When the werewolf finally shows up, it's almost anti-climatic, but it still hits Wyatt as hard as it did the first time he read it. The attack is disturbingly realistic. The werewolf is the heart of the story after all, and Sam doesn't skimp on the guts and gore. The older brother is mauled but not bitten. This is a good thing, according to the narrator, because it means that he won't turn into a werewolf. The reader has no choice but to trust the narrator's say-so on that one.

But there's plenty of shouting and howling, and it's all falling apart too quickly. The werewolf has got to be a symbol for something, but it feels pretty damn literal when Sam's father shoots the thing in the heart. Wyatt has always felt that there's an awful lot of blood for an allegory. But that's not the worst part.

So here's the thing. The werewolf doesn't know it's evil. It doesn't even know that it's a monster, not at the end. With a silver bullet in its heart, the werewolf turns back into a man. He is bleeding out and dying. He asks why they're killing him. He doesn't even understand what he's done to die.

"We don't have a choice," Sam's father says, kneeling beside him. "Neither did you. This isn't your fault."

They stay with the werewolf as he dies. The older brother tells him they're sorry, and Sam holds the werewolf's hand. Afterward, Sam's father salts and burns the body, while his sons stand guard. They get back in the car, they drive away, and that's where it ends. It is quite possibly the strangest story that Wyatt has ever read.

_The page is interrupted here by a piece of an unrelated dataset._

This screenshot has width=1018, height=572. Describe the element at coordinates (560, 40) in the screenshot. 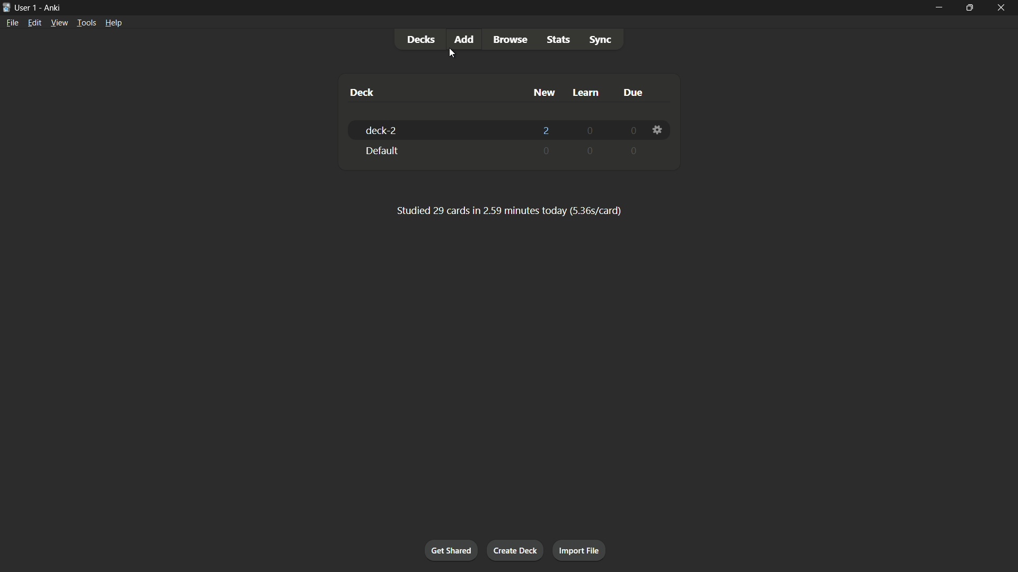

I see `stats` at that location.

Matt Wyatt is an English teacher. He's not a father and he doesn't know a damn thing about things that go bump in the dark. But he's not convinced he did the right thing when he handed back Sam's paper twelve years ago and let him walk out his classroom door. He supposes he could have called Child Protective Services and had them check things out. It had been obvious that something wasn't right, and Winchester's reappearance in his classroom has only confirmed that. Wyatt can't remember what advice he gave Sam, but he's glad it helped. It really was the very least he could do, and he's sure it wasn't enough. Maybe it would have been different if the boy had been his student a little bit longer, if he'd had a little more time.

Yet it haunts him still. The monster died, confused and doomed and damned, and by God, Wyatt hopes Sam can be happy. It will be a long time before he forgets the look on Sam Winchester's face before he left the room. You never forget the ones you can't save.